WORK ITEM:
Below is a set of records. Repeat all of them exactly.

Segment Open

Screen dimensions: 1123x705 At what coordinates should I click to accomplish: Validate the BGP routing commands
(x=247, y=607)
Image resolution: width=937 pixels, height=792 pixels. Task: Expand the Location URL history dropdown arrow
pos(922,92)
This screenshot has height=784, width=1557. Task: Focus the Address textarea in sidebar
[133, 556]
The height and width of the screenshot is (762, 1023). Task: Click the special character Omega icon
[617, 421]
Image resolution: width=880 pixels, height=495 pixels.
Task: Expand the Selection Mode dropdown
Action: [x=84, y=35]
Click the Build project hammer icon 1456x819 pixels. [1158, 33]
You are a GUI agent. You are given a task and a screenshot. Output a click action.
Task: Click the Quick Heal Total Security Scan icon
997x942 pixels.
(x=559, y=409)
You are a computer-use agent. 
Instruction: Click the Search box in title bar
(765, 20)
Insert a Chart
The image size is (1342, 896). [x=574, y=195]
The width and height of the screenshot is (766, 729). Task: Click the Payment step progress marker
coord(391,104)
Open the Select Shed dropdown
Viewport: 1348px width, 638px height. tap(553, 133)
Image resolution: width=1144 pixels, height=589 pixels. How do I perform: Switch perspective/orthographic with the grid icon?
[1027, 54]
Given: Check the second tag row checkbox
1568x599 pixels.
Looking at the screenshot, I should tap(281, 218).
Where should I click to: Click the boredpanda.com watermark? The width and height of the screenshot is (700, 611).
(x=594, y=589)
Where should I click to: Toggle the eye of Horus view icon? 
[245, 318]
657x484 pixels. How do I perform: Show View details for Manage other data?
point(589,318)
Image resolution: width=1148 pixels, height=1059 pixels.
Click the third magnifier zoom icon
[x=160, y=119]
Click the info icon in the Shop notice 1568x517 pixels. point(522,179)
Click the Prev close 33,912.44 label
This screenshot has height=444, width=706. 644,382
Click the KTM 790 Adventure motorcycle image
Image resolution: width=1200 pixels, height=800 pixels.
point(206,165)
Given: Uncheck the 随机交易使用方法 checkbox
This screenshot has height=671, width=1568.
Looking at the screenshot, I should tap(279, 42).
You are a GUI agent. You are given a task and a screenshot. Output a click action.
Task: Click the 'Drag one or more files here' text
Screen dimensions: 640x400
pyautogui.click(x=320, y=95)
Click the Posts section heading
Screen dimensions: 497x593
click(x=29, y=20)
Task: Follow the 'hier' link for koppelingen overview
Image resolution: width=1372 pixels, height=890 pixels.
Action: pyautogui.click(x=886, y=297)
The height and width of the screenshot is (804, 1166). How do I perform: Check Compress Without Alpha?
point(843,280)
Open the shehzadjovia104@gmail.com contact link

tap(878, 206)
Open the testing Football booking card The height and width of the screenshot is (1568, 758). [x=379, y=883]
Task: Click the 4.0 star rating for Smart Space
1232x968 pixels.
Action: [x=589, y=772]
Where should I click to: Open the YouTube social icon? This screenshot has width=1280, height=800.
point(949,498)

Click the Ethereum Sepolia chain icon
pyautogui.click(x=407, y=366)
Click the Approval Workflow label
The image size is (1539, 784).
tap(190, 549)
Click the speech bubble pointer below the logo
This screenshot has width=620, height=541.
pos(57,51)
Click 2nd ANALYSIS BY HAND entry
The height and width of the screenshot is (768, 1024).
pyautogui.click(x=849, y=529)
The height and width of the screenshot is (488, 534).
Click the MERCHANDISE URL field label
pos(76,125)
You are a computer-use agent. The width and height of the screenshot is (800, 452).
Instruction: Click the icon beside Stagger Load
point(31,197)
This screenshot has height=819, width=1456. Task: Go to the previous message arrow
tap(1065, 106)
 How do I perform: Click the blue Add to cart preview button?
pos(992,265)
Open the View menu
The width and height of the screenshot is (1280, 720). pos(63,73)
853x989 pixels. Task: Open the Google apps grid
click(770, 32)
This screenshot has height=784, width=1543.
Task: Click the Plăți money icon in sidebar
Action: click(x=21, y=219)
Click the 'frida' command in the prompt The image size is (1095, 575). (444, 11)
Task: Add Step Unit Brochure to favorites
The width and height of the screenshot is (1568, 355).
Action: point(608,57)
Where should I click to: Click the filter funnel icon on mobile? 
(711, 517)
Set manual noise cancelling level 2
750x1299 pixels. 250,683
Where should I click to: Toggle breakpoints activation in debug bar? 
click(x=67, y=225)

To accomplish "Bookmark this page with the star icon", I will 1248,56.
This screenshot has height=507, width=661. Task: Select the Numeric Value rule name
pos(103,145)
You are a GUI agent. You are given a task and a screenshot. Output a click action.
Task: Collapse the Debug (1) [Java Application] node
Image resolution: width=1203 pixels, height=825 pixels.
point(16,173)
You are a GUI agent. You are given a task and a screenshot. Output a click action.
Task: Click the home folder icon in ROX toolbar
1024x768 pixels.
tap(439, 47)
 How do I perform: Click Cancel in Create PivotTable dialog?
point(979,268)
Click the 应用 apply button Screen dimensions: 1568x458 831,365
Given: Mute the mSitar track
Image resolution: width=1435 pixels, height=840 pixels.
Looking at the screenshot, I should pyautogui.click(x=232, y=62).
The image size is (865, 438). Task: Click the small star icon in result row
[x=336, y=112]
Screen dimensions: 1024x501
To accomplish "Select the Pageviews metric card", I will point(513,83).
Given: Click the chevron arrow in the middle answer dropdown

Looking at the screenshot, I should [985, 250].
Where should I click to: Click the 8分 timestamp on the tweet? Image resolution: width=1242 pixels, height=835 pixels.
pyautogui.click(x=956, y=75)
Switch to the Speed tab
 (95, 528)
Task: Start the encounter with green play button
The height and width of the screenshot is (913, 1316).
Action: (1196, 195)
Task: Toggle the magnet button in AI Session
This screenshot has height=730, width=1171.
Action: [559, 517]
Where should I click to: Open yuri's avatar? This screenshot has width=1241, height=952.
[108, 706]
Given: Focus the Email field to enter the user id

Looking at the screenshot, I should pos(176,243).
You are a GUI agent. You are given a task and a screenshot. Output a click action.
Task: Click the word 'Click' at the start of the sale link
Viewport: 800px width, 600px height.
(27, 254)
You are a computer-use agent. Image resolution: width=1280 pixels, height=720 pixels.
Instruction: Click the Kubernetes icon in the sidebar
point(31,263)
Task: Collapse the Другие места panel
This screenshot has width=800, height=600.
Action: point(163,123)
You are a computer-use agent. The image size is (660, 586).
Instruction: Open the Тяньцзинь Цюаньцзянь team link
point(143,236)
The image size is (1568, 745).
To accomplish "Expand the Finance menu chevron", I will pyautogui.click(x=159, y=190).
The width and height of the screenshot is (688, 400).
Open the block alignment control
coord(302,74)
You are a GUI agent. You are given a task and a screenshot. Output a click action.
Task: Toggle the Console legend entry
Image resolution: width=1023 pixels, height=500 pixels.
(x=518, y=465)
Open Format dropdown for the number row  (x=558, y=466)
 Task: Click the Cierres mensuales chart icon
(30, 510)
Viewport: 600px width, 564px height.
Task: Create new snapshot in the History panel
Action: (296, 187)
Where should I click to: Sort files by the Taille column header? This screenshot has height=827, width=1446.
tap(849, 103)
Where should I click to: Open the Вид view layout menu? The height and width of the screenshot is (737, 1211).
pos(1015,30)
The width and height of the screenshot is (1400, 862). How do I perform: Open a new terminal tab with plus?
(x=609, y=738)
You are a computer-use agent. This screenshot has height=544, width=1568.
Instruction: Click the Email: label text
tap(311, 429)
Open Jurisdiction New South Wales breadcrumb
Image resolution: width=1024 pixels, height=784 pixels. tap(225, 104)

Segment Closed

ANSWER SPACE:
Screen dimensions: 1123x705 At what coordinates should I click to accomplish: Validate the BGP routing commands
(x=247, y=607)
Image resolution: width=937 pixels, height=792 pixels. Task: Expand the Location URL history dropdown arrow
pos(922,92)
This screenshot has height=784, width=1557. Task: Focus the Address textarea in sidebar
[133, 556]
The height and width of the screenshot is (762, 1023). Task: Click the special character Omega icon
[617, 421]
Image resolution: width=880 pixels, height=495 pixels.
Task: Expand the Selection Mode dropdown
Action: [x=84, y=35]
Click the Build project hammer icon 1456x819 pixels. [1158, 33]
You are a GUI agent. You are given a task and a screenshot. Output a click action.
Task: Click the Quick Heal Total Security Scan icon
997x942 pixels.
(x=559, y=409)
You are a computer-use agent. 
Instruction: Click the Search box in title bar
(765, 20)
Insert a Chart
The image size is (1342, 896). [x=574, y=195]
The width and height of the screenshot is (766, 729). Task: Click the Payment step progress marker
coord(391,104)
Open the Select Shed dropdown
Viewport: 1348px width, 638px height. tap(553, 133)
Image resolution: width=1144 pixels, height=589 pixels. How do I perform: Switch perspective/orthographic with the grid icon?
[1027, 54]
Given: Check the second tag row checkbox
1568x599 pixels.
Looking at the screenshot, I should tap(281, 218).
Where should I click to: Click the boredpanda.com watermark? The width and height of the screenshot is (700, 611).
(x=594, y=589)
Where should I click to: Toggle the eye of Horus view icon? 
[245, 318]
657x484 pixels. How do I perform: Show View details for Manage other data?
point(589,318)
Image resolution: width=1148 pixels, height=1059 pixels.
Click the third magnifier zoom icon
[x=160, y=119]
Click the info icon in the Shop notice 1568x517 pixels. point(522,179)
Click the Prev close 33,912.44 label
This screenshot has height=444, width=706. 644,382
Click the KTM 790 Adventure motorcycle image
Image resolution: width=1200 pixels, height=800 pixels.
point(206,165)
Given: Uncheck the 随机交易使用方法 checkbox
This screenshot has height=671, width=1568.
Looking at the screenshot, I should tap(279, 42).
You are a GUI agent. You are given a task and a screenshot. Output a click action.
Task: Click the 'Drag one or more files here' text
Screen dimensions: 640x400
pyautogui.click(x=320, y=95)
Click the Posts section heading
Screen dimensions: 497x593
click(x=29, y=20)
Task: Follow the 'hier' link for koppelingen overview
Image resolution: width=1372 pixels, height=890 pixels.
Action: pyautogui.click(x=886, y=297)
The height and width of the screenshot is (804, 1166). How do I perform: Check Compress Without Alpha?
point(843,280)
Open the shehzadjovia104@gmail.com contact link

tap(878, 206)
Open the testing Football booking card The height and width of the screenshot is (1568, 758). [x=379, y=883]
Task: Click the 4.0 star rating for Smart Space
1232x968 pixels.
Action: [x=589, y=772]
Where should I click to: Open the YouTube social icon? This screenshot has width=1280, height=800.
point(949,498)

Click the Ethereum Sepolia chain icon
pyautogui.click(x=407, y=366)
Click the Approval Workflow label
The image size is (1539, 784).
tap(190, 549)
Click the speech bubble pointer below the logo
This screenshot has width=620, height=541.
pos(57,51)
Click 2nd ANALYSIS BY HAND entry
The height and width of the screenshot is (768, 1024).
pyautogui.click(x=849, y=529)
The height and width of the screenshot is (488, 534).
Click the MERCHANDISE URL field label
pos(76,125)
You are a computer-use agent. The width and height of the screenshot is (800, 452).
Instruction: Click the icon beside Stagger Load
point(31,197)
This screenshot has height=819, width=1456. Task: Go to the previous message arrow
tap(1065, 106)
 How do I perform: Click the blue Add to cart preview button?
pos(992,265)
Open the View menu
The width and height of the screenshot is (1280, 720). pos(63,73)
853x989 pixels. Task: Open the Google apps grid
click(770, 32)
This screenshot has height=784, width=1543.
Task: Click the Plăți money icon in sidebar
Action: click(x=21, y=219)
Click the 'frida' command in the prompt The image size is (1095, 575). (444, 11)
Task: Add Step Unit Brochure to favorites
The width and height of the screenshot is (1568, 355).
Action: point(608,57)
Where should I click to: Click the filter funnel icon on mobile? 
(711, 517)
Set manual noise cancelling level 2
750x1299 pixels. 250,683
Where should I click to: Toggle breakpoints activation in debug bar? 
click(x=67, y=225)

To accomplish "Bookmark this page with the star icon", I will 1248,56.
This screenshot has height=507, width=661. Task: Select the Numeric Value rule name
pos(103,145)
You are a GUI agent. You are given a task and a screenshot. Output a click action.
Task: Collapse the Debug (1) [Java Application] node
Image resolution: width=1203 pixels, height=825 pixels.
point(16,173)
You are a GUI agent. You are given a task and a screenshot. Output a click action.
Task: Click the home folder icon in ROX toolbar
1024x768 pixels.
tap(439, 47)
 How do I perform: Click Cancel in Create PivotTable dialog?
point(979,268)
Click the 应用 apply button Screen dimensions: 1568x458 831,365
Given: Mute the mSitar track
Image resolution: width=1435 pixels, height=840 pixels.
Looking at the screenshot, I should pyautogui.click(x=232, y=62).
The image size is (865, 438). Task: Click the small star icon in result row
[x=336, y=112]
Screen dimensions: 1024x501
To accomplish "Select the Pageviews metric card", I will point(513,83).
Given: Click the chevron arrow in the middle answer dropdown

Looking at the screenshot, I should [985, 250].
Where should I click to: Click the 8分 timestamp on the tweet? Image resolution: width=1242 pixels, height=835 pixels.
pyautogui.click(x=956, y=75)
Switch to the Speed tab
 (95, 528)
Task: Start the encounter with green play button
The height and width of the screenshot is (913, 1316).
Action: (1196, 195)
Task: Toggle the magnet button in AI Session
This screenshot has height=730, width=1171.
Action: [559, 517]
Where should I click to: Open yuri's avatar? This screenshot has width=1241, height=952.
[108, 706]
Given: Focus the Email field to enter the user id

Looking at the screenshot, I should pos(176,243).
You are a GUI agent. You are given a task and a screenshot. Output a click action.
Task: Click the word 'Click' at the start of the sale link
Viewport: 800px width, 600px height.
(27, 254)
You are a computer-use agent. Image resolution: width=1280 pixels, height=720 pixels.
Instruction: Click the Kubernetes icon in the sidebar
point(31,263)
Task: Collapse the Другие места panel
This screenshot has width=800, height=600.
Action: point(163,123)
You are a computer-use agent. The image size is (660, 586).
Instruction: Open the Тяньцзинь Цюаньцзянь team link
point(143,236)
The image size is (1568, 745).
To accomplish "Expand the Finance menu chevron", I will pyautogui.click(x=159, y=190).
The width and height of the screenshot is (688, 400).
Open the block alignment control
coord(302,74)
You are a GUI agent. You are given a task and a screenshot. Output a click action.
Task: Toggle the Console legend entry
Image resolution: width=1023 pixels, height=500 pixels.
(x=518, y=465)
Open Format dropdown for the number row  (x=558, y=466)
 Task: Click the Cierres mensuales chart icon
(30, 510)
Viewport: 600px width, 564px height.
Task: Create new snapshot in the History panel
Action: (296, 187)
Where should I click to: Sort files by the Taille column header? This screenshot has height=827, width=1446.
tap(849, 103)
Where should I click to: Open the Вид view layout menu? The height and width of the screenshot is (737, 1211).
pos(1015,30)
The width and height of the screenshot is (1400, 862). How do I perform: Open a new terminal tab with plus?
(x=609, y=738)
You are a computer-use agent. This screenshot has height=544, width=1568.
Instruction: Click the Email: label text
tap(311, 429)
Open Jurisdiction New South Wales breadcrumb
Image resolution: width=1024 pixels, height=784 pixels. tap(225, 104)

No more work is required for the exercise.